Problem to solve —
Name every reasoning error or bias that the comment thread below explicitly names.

Supplied passage —
## Start

Jane Claire Jones has written an interesting post about this issue. I’ll post this part here:
https://x.com/janeclarejones/status/1745760345954689255?s=46&t=NGJBRqkXgp1UazF5I8yjXA
But the question then is how do you prevent yourself from getting caught in a justification spiral. Yes it is worrying that gender critical people get caught in a justification spiral towards the far right. But it is/was equally worrying to see many people who were concerned about “trans” people getting caught in their own justification spiral, where wanting to do good for trans people transformed into totally neglecting the possible conflicts with women rights.
So if we people are so vulnerable for this kind of thing so that even well intentioned people can get up in a position they would orginally strongly apposed against, how do you protect yourself against it?
axxyan, I ask myself that a lot. I have been at least somewhat fortunate in being able to agree with someone on one issue without agreeing with them on anything else, without seeing my values shift, but it is work, and work is what most people don’t want to do.
This is a big problem for me as well. Sone of the Substacks careen between excellent analysis and right libertarian tropes at a dizzying rate. LGB United comes to mind. I still read it, but sometimes I just shake my head
axxyaan #3
Damn if I know. If there is a solution (and I’m not saying there is), I’m pretty sure it’s not something as simple as more education, though. It’s tempting to think that familiarity with concepts like rationalization, motivated reasoning, the My Side Bias etc. will make people less inclined to engage in these errors themselves, but I can’t honestly say I see much evidence for that.

## End

Given information —
## Start

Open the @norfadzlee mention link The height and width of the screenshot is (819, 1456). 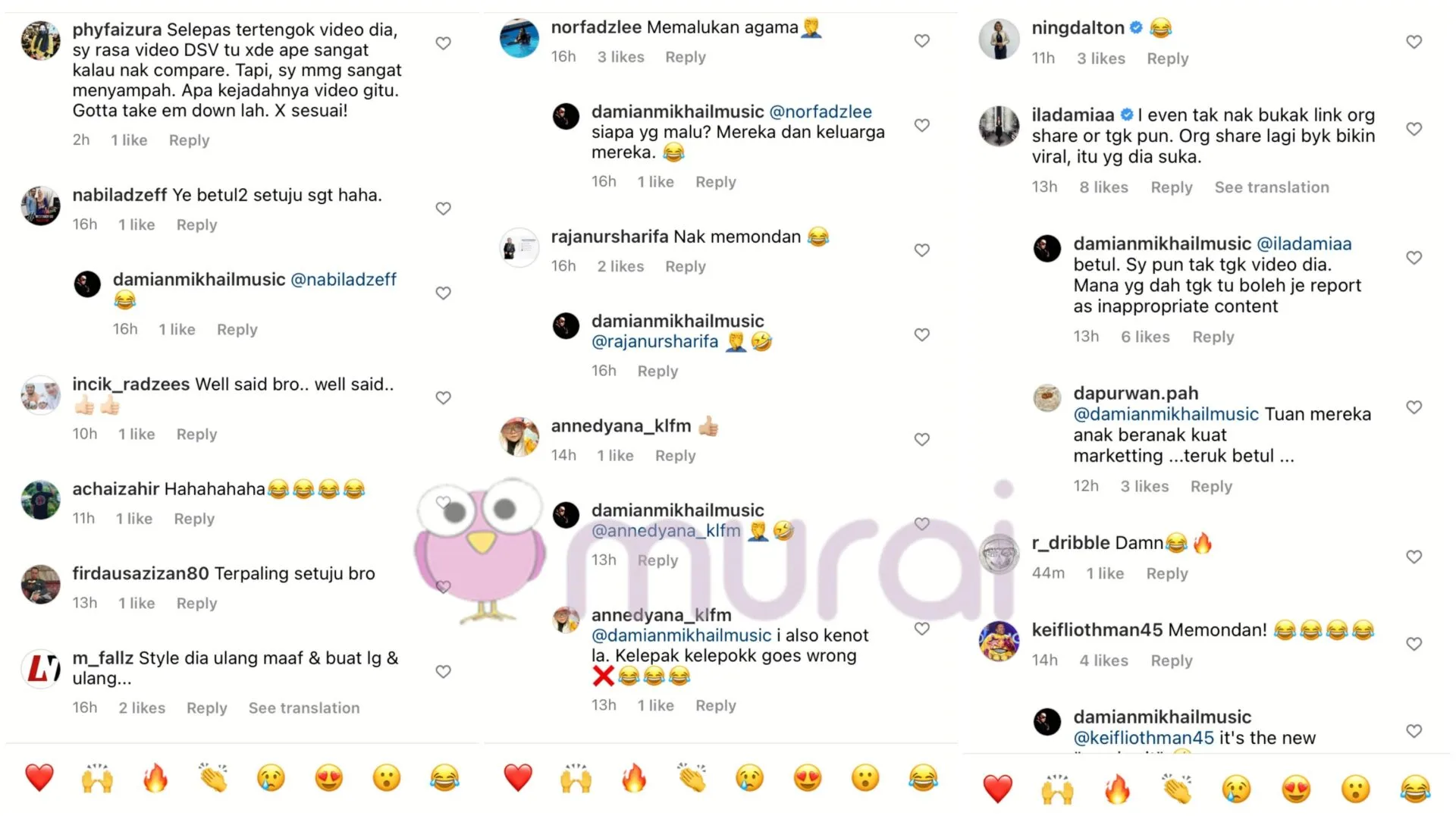click(x=821, y=111)
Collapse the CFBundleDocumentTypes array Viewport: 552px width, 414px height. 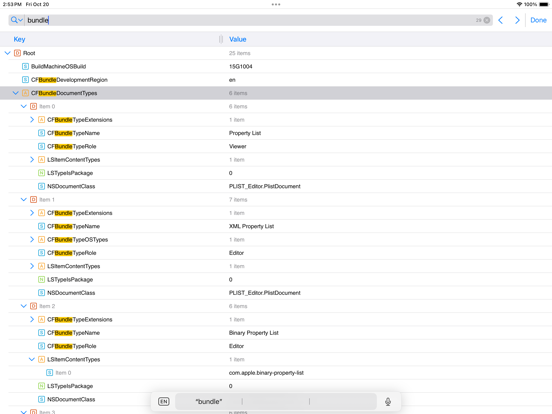click(x=15, y=93)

## End

Answer for this exercise —
rationalization, motivated reasoning, the My Side Bias